Eye Stroke Diagnosis, Treatment, and Long-Term Care
When a patient presents with symptoms of an eye stroke, a retina specialist will perform a thorough examination to confirm the diagnosis and determine the type and extent of the blockage. Advanced imaging plays an important role in evaluating blood flow to the retina and identifying the underlying cause. Because an eye stroke shares risk factors with brain stroke and heart disease, the evaluation often extends beyond the eye to assess the patient's overall vascular health.
Treatment options for an eye stroke remain limited, and outcomes depend heavily on how quickly a patient receives care. While there is currently no single treatment proven to reliably restore vision after a complete central eye stroke, early intervention may improve the chances of partial recovery in some cases. Equally important is the systemic workup that follows, which is aimed at identifying and treating the vascular conditions responsible for the event and reducing the risk of a future brain stroke or heart attack.
Your retina specialist will begin with a dilated eye exam to look for characteristic signs of an eye stroke, such as retinal whitening caused by oxygen-starved tissue and a cherry-red spot at the center of the macula. Optical coherence tomography (OCT) can reveal swelling in the inner layers of the retina, and fluorescein angiography, a test that uses a special dye to photograph blood flow through the retinal vessels, can confirm exactly where the blockage is located and how severely circulation is affected. These imaging tools help distinguish an eye stroke from other causes of sudden vision loss.
In the acute phase of an eye stroke, your care team may attempt several techniques to try to dislodge or dissolve the blockage. These can include ocular massage to physically shift the embolus, medications to lower eye pressure and improve blood flow, and in some cases, clot-dissolving drugs delivered intravenously or directly into the ophthalmic artery. Current research and updated clinical guidelines from the American Heart Association now recommend that patients with an acute central eye stroke be evaluated at a stroke center, where the full range of acute vascular interventions can be considered within the critical early time window.
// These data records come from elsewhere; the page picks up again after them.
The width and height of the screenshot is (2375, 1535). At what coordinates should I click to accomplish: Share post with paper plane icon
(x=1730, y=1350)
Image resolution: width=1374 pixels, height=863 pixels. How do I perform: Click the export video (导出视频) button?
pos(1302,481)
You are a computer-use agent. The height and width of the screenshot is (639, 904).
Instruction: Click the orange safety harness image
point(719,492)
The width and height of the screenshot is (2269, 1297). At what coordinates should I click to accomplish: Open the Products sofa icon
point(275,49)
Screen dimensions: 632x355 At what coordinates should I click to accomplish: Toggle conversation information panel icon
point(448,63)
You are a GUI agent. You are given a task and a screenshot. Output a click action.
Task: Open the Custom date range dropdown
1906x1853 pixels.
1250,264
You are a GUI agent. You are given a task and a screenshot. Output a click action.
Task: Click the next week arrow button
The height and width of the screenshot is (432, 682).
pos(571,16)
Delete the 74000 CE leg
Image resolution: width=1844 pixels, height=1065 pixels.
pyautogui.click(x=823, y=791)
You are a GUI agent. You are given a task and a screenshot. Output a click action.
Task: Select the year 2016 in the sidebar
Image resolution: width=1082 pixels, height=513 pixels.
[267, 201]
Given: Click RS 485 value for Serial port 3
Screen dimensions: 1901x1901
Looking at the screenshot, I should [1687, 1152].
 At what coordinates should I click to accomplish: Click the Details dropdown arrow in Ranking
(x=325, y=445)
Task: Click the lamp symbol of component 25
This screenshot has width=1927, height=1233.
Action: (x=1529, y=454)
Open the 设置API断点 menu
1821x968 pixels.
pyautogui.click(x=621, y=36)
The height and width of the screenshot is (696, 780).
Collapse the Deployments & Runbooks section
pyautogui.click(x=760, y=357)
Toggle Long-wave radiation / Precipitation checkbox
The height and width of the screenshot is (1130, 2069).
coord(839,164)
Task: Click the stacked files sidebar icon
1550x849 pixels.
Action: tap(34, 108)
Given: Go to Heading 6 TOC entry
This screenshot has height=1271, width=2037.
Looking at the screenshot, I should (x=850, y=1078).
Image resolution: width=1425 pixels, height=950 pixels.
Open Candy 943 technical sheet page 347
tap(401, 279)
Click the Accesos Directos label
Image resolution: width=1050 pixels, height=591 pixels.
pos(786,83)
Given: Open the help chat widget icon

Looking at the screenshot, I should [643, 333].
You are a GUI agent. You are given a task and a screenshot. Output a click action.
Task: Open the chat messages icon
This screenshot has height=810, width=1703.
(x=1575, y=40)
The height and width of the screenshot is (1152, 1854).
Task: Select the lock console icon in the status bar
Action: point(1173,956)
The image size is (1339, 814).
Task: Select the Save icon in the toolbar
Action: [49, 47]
An eye stroke is not just an eye problem. Studies have shown that patients who experience an eye stroke have a significantly elevated risk of suffering a brain stroke in the days and weeks that follow. For this reason, a comprehensive systemic evaluation is essential after diagnosis. This typically includes carotid artery ultrasound imaging, cardiac monitoring to check for atrial fibrillation, blood pressure assessment, blood tests for cholesterol and inflammatory markers, and in older patients, testing to rule out giant cell arteritis. Managing these underlying conditions is one of the most important outcomes of the evaluation process.
The visual prognosis after an eye stroke varies depending on the type and duration of the blockage. Patients with a branch eye stroke often retain useful vision because only part of the retina is affected, and some recovery may occur over weeks to months. A central eye stroke, unfortunately, tends to result in more significant and lasting vision loss. Regardless of the visual outcome, long-term follow-up with both your retina specialist and your primary care physician or cardiologist is essential. Ongoing management of blood pressure, cholesterol, blood sugar, and other vascular risk factors can meaningfully reduce your chance of experiencing a future eye stroke, brain stroke, or heart attack.